Copy, without a single change, each line from the one that holds "This screenshot has width=1009, height=595." to the bottom of the entries below, and drop any pictures.
::: Input material :::
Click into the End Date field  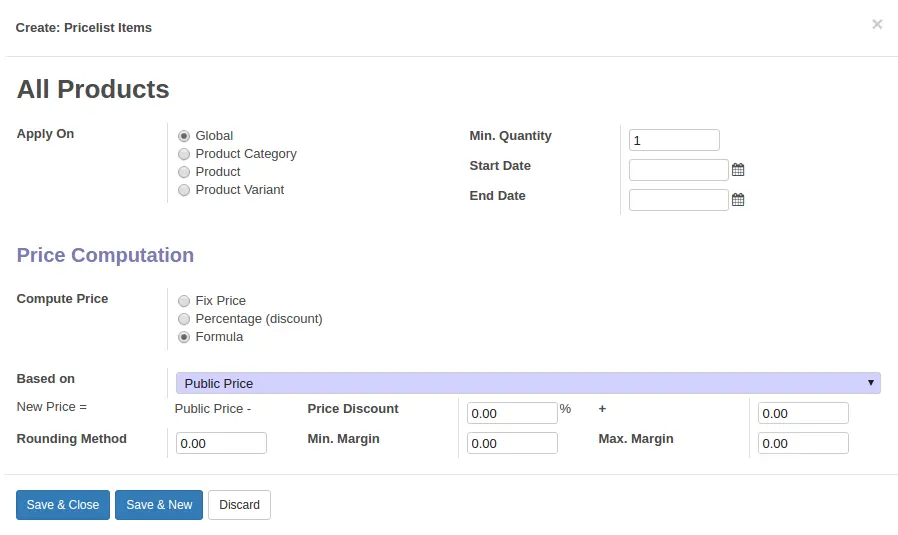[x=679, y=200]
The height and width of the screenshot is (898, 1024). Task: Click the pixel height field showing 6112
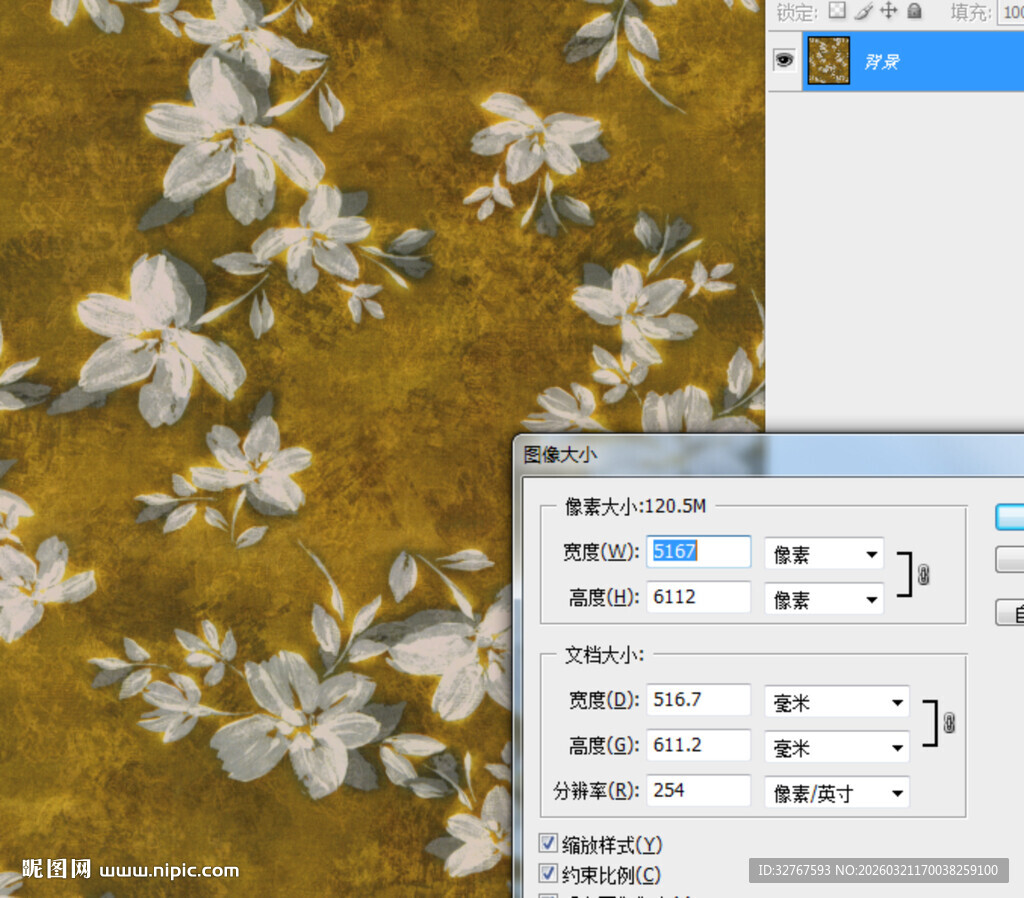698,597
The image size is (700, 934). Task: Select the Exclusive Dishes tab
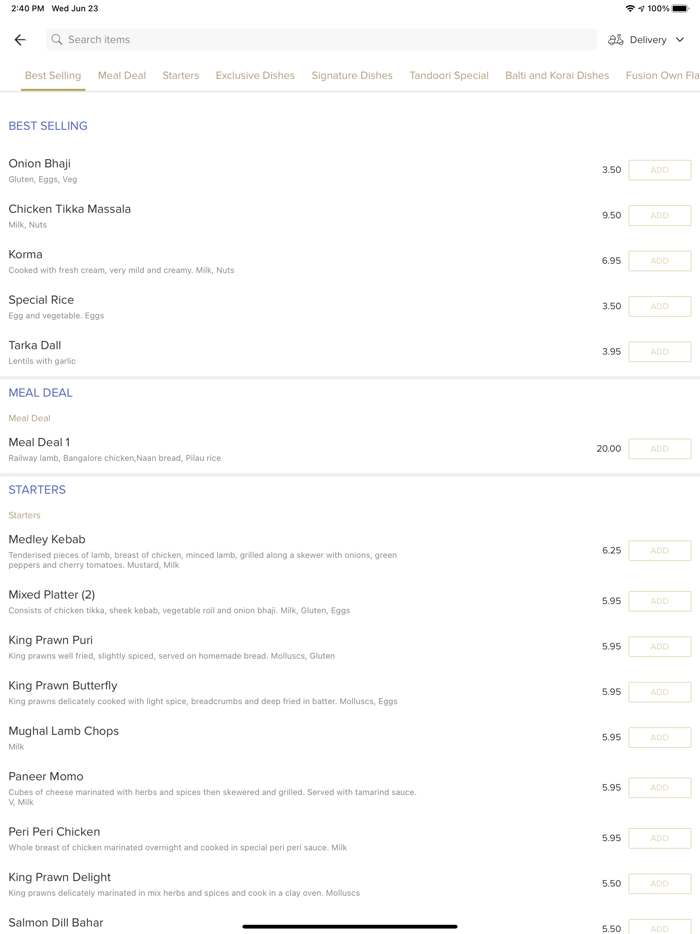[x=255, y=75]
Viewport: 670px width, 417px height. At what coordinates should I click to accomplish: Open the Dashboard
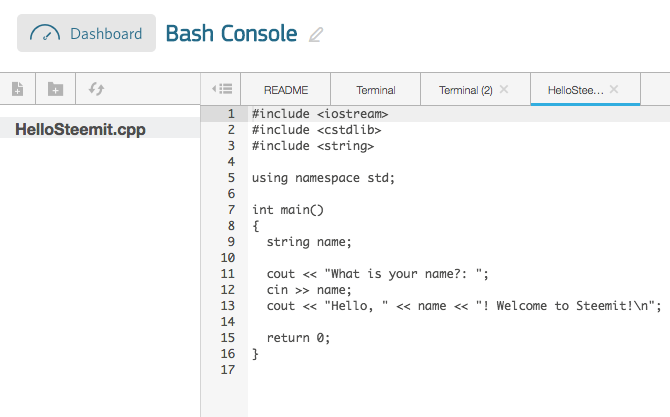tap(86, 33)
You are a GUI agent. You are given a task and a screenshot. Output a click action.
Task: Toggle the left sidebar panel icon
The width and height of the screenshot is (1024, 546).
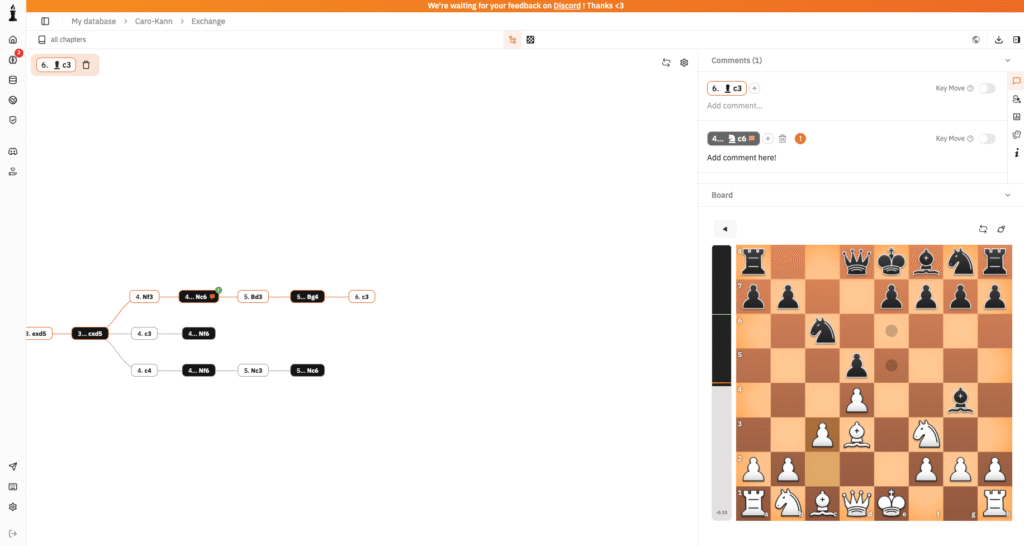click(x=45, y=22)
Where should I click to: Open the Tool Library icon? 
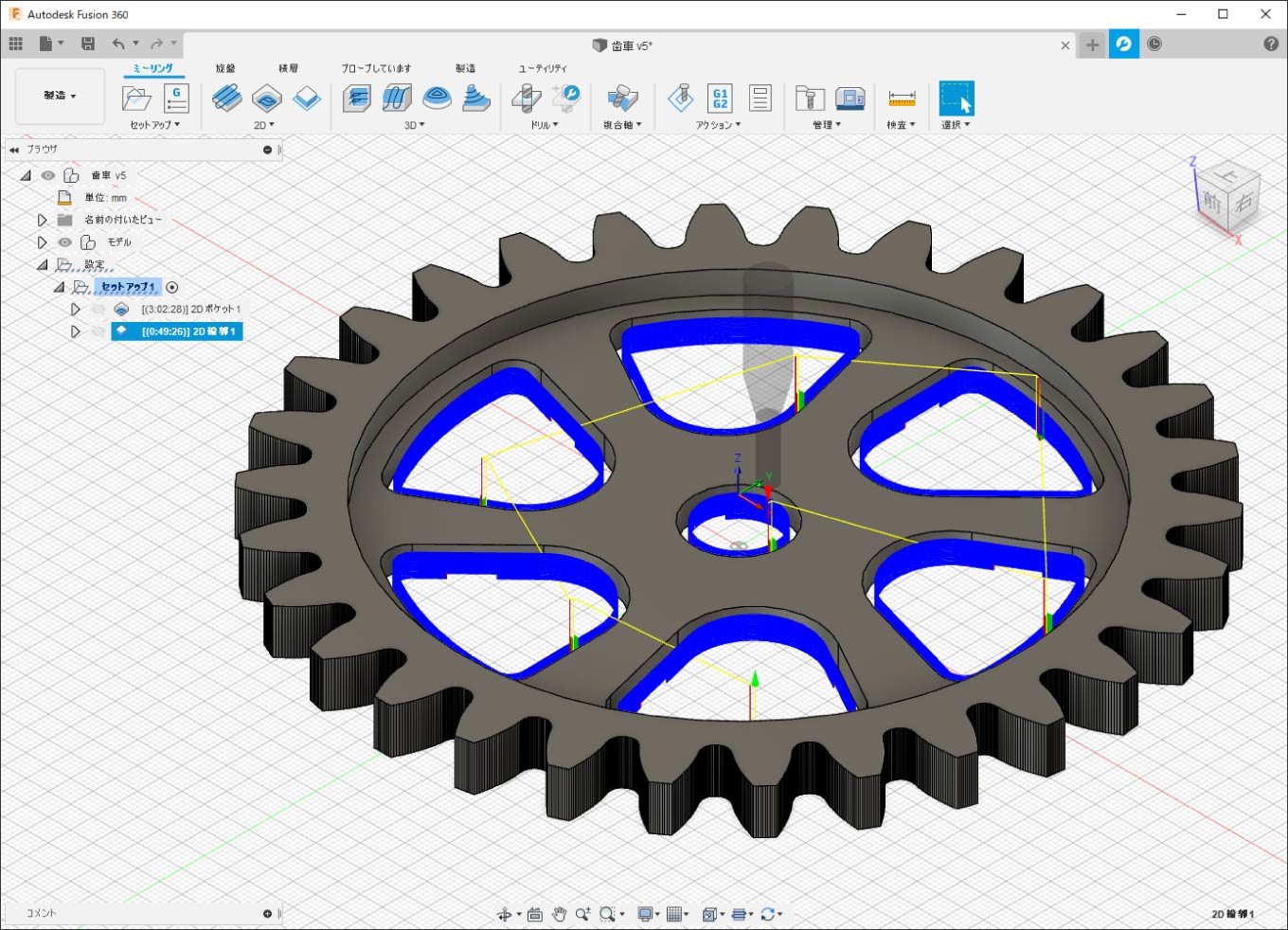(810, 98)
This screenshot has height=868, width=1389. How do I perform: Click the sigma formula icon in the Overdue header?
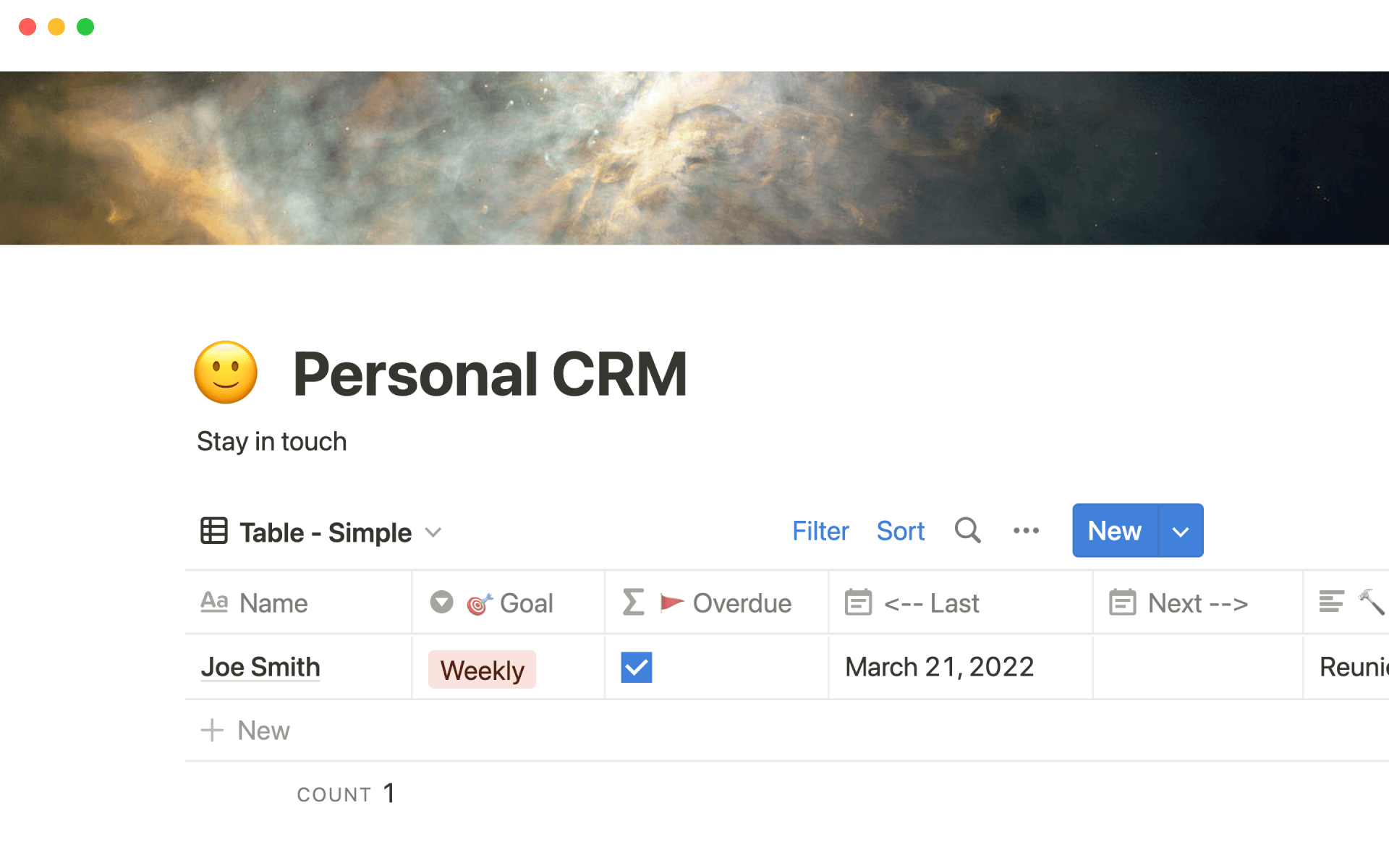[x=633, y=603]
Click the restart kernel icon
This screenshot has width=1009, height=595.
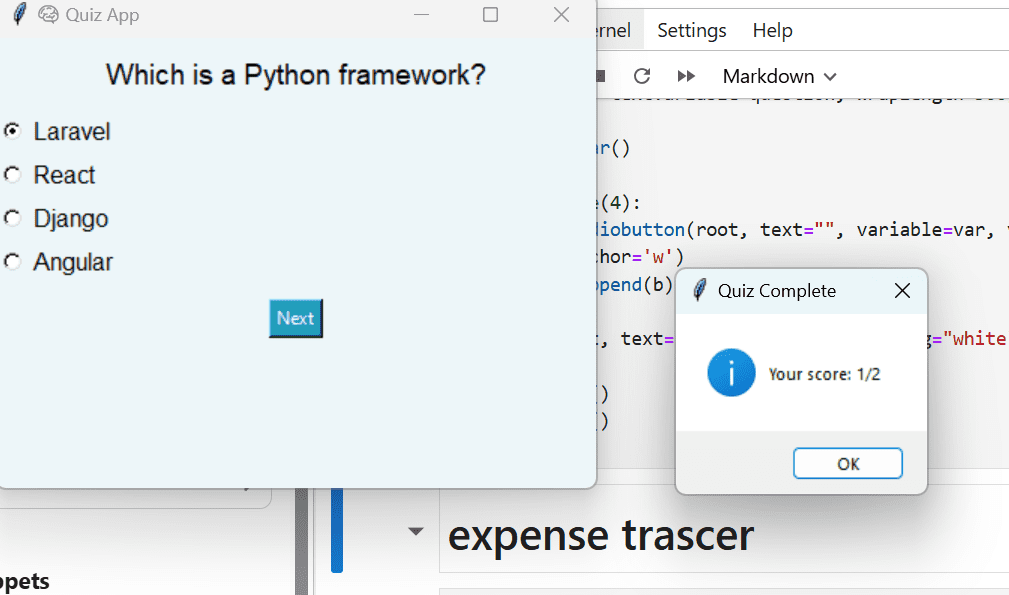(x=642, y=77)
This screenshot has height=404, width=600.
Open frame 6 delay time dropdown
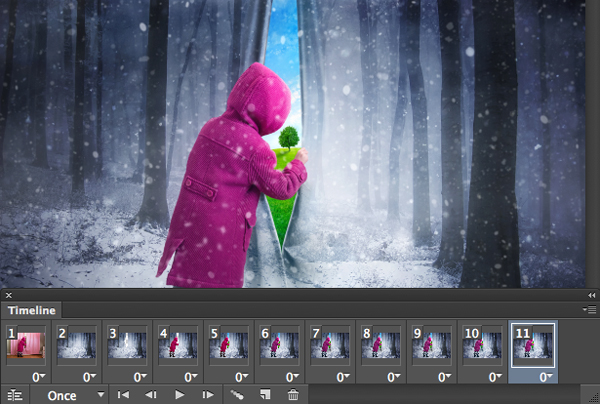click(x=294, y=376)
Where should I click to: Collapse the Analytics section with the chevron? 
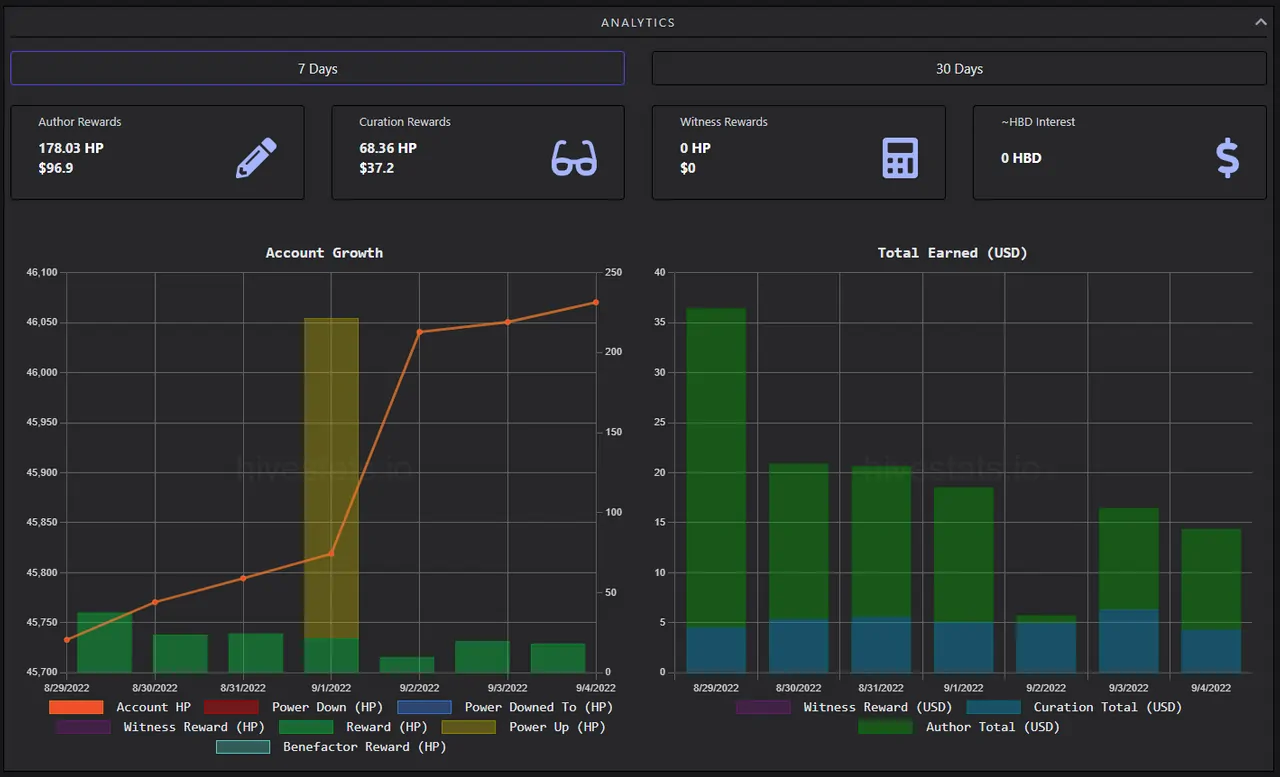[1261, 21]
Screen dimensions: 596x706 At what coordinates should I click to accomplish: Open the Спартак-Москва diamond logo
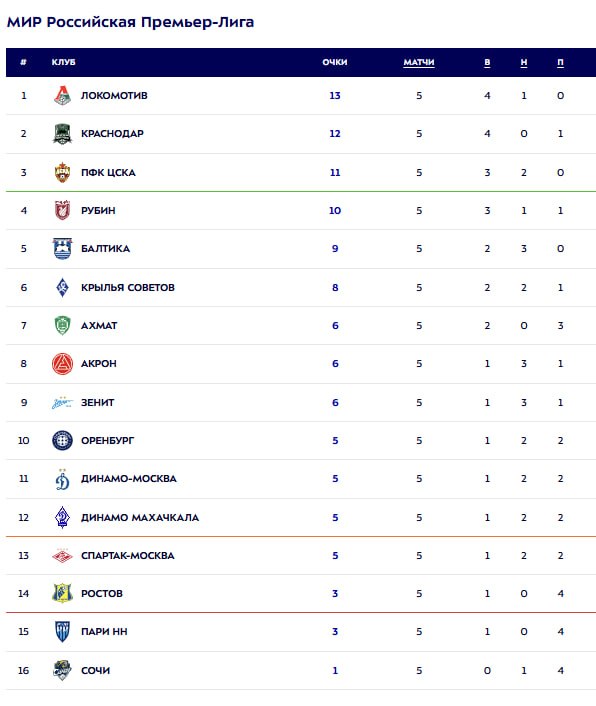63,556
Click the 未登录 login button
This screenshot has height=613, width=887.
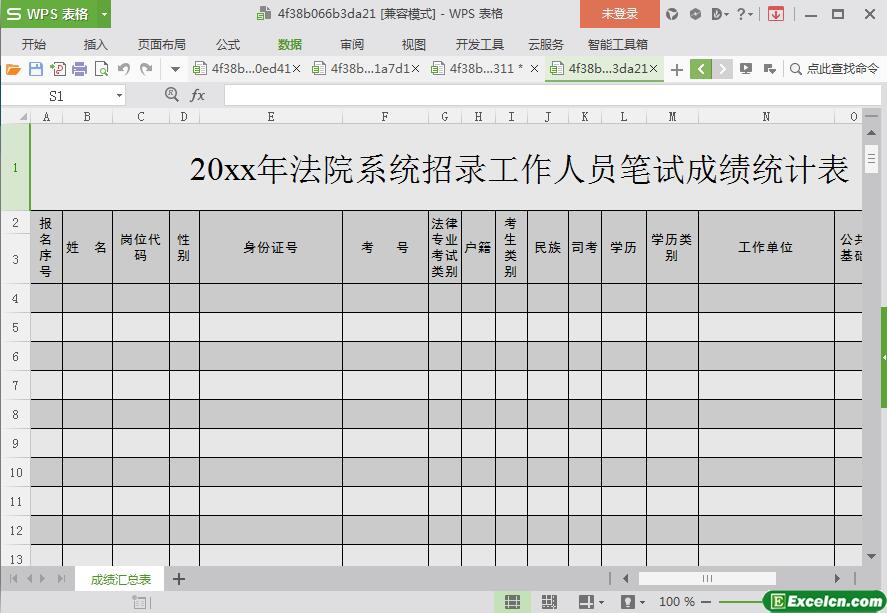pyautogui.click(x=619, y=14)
:::
● **Completed exercise**
This screenshot has width=1009, height=595.
(x=642, y=77)
This screenshot has height=404, width=600.
Open frame 6 delay time dropdown
click(x=294, y=376)
Where should I click to: Collapse the Analytics section with the chevron? 
[1261, 21]
Screen dimensions: 596x706 At what coordinates should I click to accomplish: Open the Спартак-Москва diamond logo
63,556
Click the 未登录 login button
This screenshot has height=613, width=887.
pyautogui.click(x=619, y=14)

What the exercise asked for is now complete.